Nicole Curtis of HGTV’s “Rehab Addict” has a standing invitation to see the house she saved in Stillwater. The developer who is restoring the 19th-century house once owned by the Rev. William T. Boutwell wants Curtis to take a tour of the historic home she rescued from demolition four years ago. “She is the one, literally, who saved it,” said John Sharkey, the owner of Sharkey Design Build in Stillwater and the developer of the Boutwell Farm housing development.
The 1847 house was in rough shape on a cold January morning in 2015 when Curtis, the host and executive producer of “Rehab Addict,” raced to Stillwater from Minneapolis as a backhoe operator was demolishing an enclosed side porch.
COMPLEMENTING HOUSE’S HISTORY
The new houses have been designed with architectural features that complement the historic house. “This one has a turret,” Sharkey said during a recent tour of the site. “I designed them all to have a nod to old Stillwater. They’ll have modern interiors, but we’re trying to have them all look ‘old’ on the outside.”
Another feature he hopes to install: historic gas lanterns that will burn continuously in front of each house.
Each house also will contain a piece of Boutwell history — from historic photos to original timbers for mantelpieces, Sharkey said.
“All these timbers that you see here, we have salvaged from other buildings that were going to be torn down, and we’re incorporating them in every build in here,” Sharkey said during a tour of the carriage house. “This stuff here — it’s kind of like shiplap — we’re incorporating into the old Boutwell home. It’s going to be a really cool touch. Our mantels, we made out of this, too.”
All of the new houses in the development will have names that had some significance to Boutwell.

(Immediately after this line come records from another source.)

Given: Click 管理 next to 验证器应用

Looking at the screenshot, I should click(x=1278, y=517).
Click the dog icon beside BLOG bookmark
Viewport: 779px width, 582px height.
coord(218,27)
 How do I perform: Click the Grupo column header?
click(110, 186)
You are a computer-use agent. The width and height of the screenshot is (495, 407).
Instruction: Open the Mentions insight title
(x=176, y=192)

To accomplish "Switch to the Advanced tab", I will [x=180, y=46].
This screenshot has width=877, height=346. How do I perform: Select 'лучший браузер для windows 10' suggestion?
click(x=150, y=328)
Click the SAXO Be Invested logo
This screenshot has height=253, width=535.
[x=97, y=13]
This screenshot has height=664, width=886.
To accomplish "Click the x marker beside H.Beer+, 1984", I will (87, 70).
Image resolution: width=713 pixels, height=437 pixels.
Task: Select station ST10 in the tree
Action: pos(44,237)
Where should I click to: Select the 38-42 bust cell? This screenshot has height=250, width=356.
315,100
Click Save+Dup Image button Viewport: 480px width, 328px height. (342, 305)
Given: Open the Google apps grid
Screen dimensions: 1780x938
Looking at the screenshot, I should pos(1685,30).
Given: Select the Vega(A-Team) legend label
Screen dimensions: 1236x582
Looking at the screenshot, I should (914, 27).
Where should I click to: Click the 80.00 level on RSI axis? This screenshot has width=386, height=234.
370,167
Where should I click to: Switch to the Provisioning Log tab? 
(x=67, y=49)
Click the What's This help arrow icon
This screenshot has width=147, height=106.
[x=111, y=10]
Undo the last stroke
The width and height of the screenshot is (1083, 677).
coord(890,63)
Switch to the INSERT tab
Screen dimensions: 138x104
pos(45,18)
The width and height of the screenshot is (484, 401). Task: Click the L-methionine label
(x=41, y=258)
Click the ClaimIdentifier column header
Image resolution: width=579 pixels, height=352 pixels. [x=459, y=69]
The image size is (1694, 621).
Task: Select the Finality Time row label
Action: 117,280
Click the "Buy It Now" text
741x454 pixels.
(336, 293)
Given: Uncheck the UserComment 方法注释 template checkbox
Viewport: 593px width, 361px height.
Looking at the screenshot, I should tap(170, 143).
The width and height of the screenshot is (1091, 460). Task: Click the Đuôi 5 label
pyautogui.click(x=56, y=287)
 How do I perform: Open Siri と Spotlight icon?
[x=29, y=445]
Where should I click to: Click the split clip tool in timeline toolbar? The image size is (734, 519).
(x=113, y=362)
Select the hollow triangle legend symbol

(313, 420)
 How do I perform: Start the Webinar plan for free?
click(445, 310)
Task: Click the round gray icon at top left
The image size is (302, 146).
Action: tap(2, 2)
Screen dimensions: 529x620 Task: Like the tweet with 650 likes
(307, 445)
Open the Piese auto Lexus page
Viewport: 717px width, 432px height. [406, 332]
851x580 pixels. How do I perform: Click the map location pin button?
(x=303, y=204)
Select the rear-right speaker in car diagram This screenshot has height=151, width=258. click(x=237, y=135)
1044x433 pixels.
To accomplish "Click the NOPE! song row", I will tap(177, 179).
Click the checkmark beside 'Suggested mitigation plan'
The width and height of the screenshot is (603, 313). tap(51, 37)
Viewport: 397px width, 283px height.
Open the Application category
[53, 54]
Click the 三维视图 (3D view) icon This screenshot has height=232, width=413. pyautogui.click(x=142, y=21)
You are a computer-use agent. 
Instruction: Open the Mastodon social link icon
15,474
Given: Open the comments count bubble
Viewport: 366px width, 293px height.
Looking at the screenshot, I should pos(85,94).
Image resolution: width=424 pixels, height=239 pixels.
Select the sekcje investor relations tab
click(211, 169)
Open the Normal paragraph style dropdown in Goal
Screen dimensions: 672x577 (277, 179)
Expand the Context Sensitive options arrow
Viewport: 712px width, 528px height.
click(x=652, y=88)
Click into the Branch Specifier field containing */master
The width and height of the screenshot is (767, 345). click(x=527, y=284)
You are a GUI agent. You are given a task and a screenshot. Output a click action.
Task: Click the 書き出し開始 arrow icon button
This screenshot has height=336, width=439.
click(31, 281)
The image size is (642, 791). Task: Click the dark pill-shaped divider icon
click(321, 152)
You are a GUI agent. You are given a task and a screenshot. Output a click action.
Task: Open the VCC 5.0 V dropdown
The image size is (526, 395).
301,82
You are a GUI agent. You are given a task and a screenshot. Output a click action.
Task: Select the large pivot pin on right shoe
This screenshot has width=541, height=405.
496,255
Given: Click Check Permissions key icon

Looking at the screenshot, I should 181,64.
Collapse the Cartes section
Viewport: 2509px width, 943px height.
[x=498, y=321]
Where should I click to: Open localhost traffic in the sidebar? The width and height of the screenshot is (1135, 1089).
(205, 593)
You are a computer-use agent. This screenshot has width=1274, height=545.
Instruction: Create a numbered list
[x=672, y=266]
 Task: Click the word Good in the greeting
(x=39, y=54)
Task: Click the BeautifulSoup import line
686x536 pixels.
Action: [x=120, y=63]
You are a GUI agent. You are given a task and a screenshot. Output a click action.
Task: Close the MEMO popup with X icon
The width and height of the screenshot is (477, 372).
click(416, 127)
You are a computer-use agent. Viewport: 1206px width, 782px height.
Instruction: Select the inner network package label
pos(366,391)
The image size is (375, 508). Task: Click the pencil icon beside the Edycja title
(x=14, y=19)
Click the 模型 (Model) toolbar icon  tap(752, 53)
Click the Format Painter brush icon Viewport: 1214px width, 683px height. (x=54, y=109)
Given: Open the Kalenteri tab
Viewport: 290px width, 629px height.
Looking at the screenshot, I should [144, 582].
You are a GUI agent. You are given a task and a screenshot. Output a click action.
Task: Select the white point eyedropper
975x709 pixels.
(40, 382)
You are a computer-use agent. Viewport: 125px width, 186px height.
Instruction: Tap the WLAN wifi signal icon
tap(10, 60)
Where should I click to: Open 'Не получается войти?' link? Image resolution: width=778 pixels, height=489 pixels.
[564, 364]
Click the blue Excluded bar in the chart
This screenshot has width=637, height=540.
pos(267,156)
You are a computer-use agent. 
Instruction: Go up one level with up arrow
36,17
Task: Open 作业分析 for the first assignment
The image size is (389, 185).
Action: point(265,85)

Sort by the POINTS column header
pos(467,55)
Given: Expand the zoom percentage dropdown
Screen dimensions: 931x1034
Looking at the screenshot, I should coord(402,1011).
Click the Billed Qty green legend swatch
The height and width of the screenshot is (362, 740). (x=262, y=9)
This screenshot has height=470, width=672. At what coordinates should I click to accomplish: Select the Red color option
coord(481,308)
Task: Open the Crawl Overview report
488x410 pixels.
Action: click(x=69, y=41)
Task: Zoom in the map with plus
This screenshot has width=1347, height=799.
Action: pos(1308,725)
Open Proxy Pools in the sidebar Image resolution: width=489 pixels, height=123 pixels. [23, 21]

The first house, which should be completed by the end of the year, is named Itasca; its sale price is $800,000. Boutwell helped name Lake Itasca, the source of the Mississippi River, by combining the Latin words veritas (“truth”) and caput (“head”).
Other names under consideration: Lyndeborough, for the town in New Hampshire where Boutwell was born on Feb. 3, 1803, and La Pointe, for the town on Madeline Island, Wis., where Boutwell trained as a missionary.
“He knew Ojibwe,” Sharkey said. “His wife, Hester Crooks, was half-Ojibwe. It was very rare back then for a white settler to be able to converse in their language and connect in a meaningful way.”